Python Scipy Sparse Csr_matrix

We will learn about the “Python Scipy Sparse Csr_matrix” in this tutorial so that we may generate a CSR matrix and use various techniques including multiplication, dot, and transposition.

The following concepts will be covered, along with locating the index of the max and min items in the CSR matrix.

  • What is Scipy Sparse Csr_matrix
  • Python Scipy Sparse Csr_matrix
  • Python Scipy Sparse Csr_matrix Multiply
  • Python Scipy Sparse Csr_matrix Indptr
  • Python Scipy Sparse Csr_matrix Dot
  • Python Scipy Sparse Csr_matrix Shape
  • Python Scipy Sparse Csr_matrix Sort indices
  • Python Scipy Sparse Csr_matrix Nnz
  • Python Scipy Sparse Csr_matrix Transpose
  • Python Scipy Sparse Csr_matrix Argmax
  • Python Scipy Sparse Csr_matrix Argmin

What is Scipy Sparse Csr_matrix?

There are two common types of matrices: sparse and dense. In contrast to dense matrices, which have a majority of non-zero elements, sparse matrices have a majority of zeros.

When a large matrix is available, it is typical for the majority of the elements to be zeros. Therefore, makes it reasonable to conduct operations using only non-zero numbers because zero times anything always results in zero.

  • Numerous sparse matrix functions in Scipy save only non-zero elements. By doing this, the amount of memory needed for data storage can be reduced. Data frames need to be stored in memory frequently for machine learning processes.
  • The data frame is divided so that it can fit in RAM. Data can fit in RAM with ease by compressing. The algorithm’s execution performance can be significantly accelerated by performing operations on the sparse matrix’s only non-zero values.

One of the algorithms offered by Scipy is called Compressed Sparse Row (CSR). Here’s how it functions.

Suppose that a text document contains words or texts like those given below.

This is a Tsinfo

Not Tsinfo. It is Tsinfotechnologies, Is it?
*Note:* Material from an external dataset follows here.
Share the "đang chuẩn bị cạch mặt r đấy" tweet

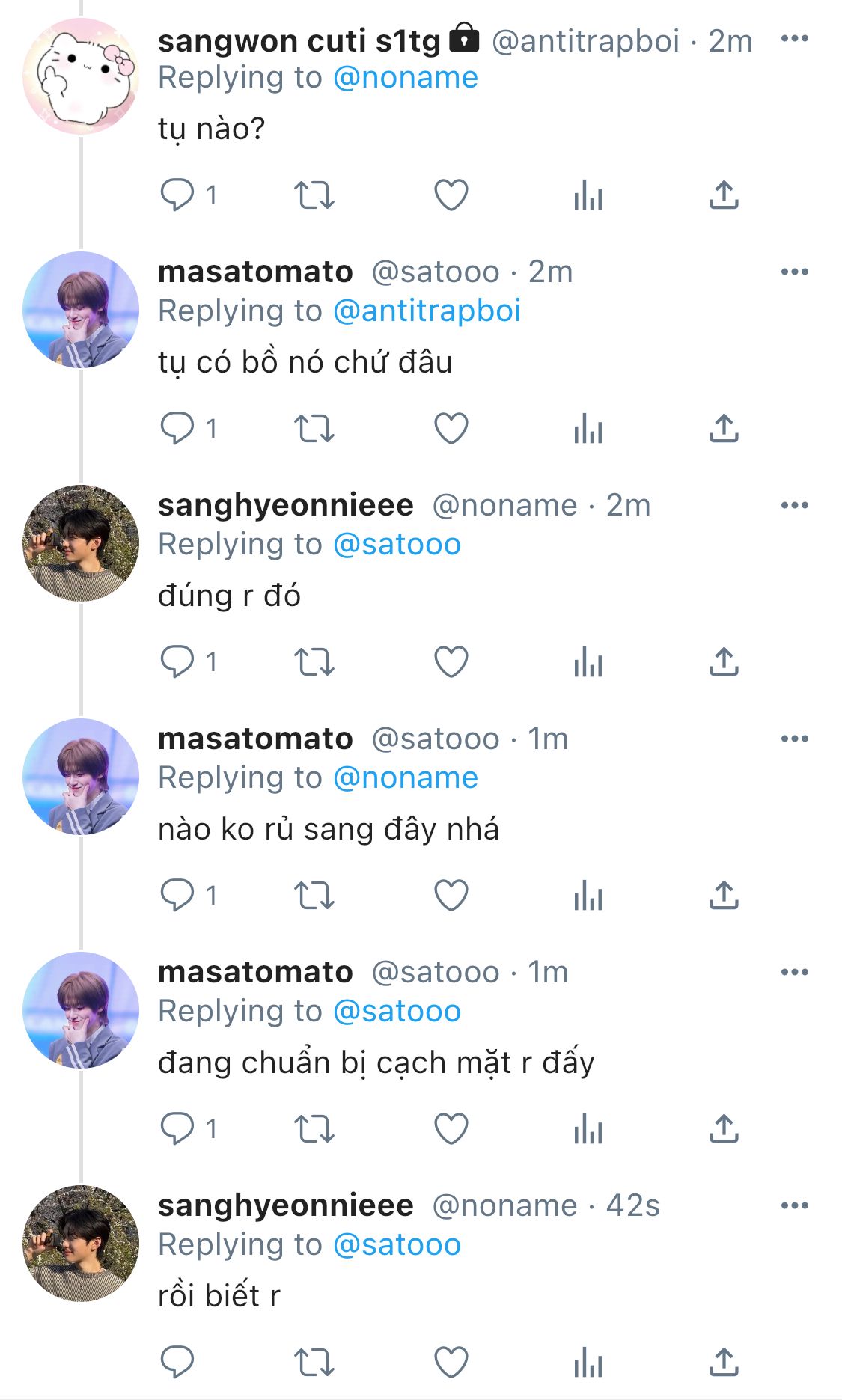click(724, 1128)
The first step is indexing: The words are given numbers. Assign the same numbers if words are repeated. We can determine the total number of words in the document from this step.

This is a Tsinfo
 0   1  2   3
This is not Tsinfo. It is Tsinfotechnologies, Is it?
 0   1  4    3     5   1       6              1  5  

Indexing begins at zero. The first word is “This,” which has an index of “0.” Every other word that is distinct will also have an index. Because the word “This” appears twice in the document, it receives the identical index value of “0” each time.

The second step is the document vector representation: There is a vector representation built for each line in the document.

How many distinct indices are there? Since there are 7 indices in this situation, ranging from 0 to 6, each document (or line) is represented by 7 values, where each value indicates the frequency with which a particular term associated with each index occurs.

(word-index): (This-0), (is-1), (a-2), (Tsinfo-3), (not-4), (It-5), (Tsinfotechnologies-6)
[1111000],[1111000],[2210000]

The third step is creating a sparse vector for every document: The sparse matrix representation of each document is shown below. It eliminates all values that are 0 and stores only non-zero values.

Doc<01,11>
Doc<01,11,21,31>

Read: Python Scipy Stats Fit

Python Scipy Sparse Csr_matrix

The function in the Scipy subpackage scipy.sparse allows us to generate a CSR matrix, which stands for a compressed sparse row matrix.

The CSR matrix is appropriate if what we need is a matrix that can execute addition, multiplication, subtraction, matrix power, and division.

As demonstrated below, there are numerous approaches to generating the CSR matrix, but here we will use one of the ways to create a matrix. To know more, please visit the official documentation of Python Scipy.

We are going to use the method csr_matrix(D) or also called the rank_2 ndarray or dense matrix.

Import the necessary libraries using the below code.

import numpy as np
from scipy.sparse import csr_matrix

Create a rank-2 matrix using the below code.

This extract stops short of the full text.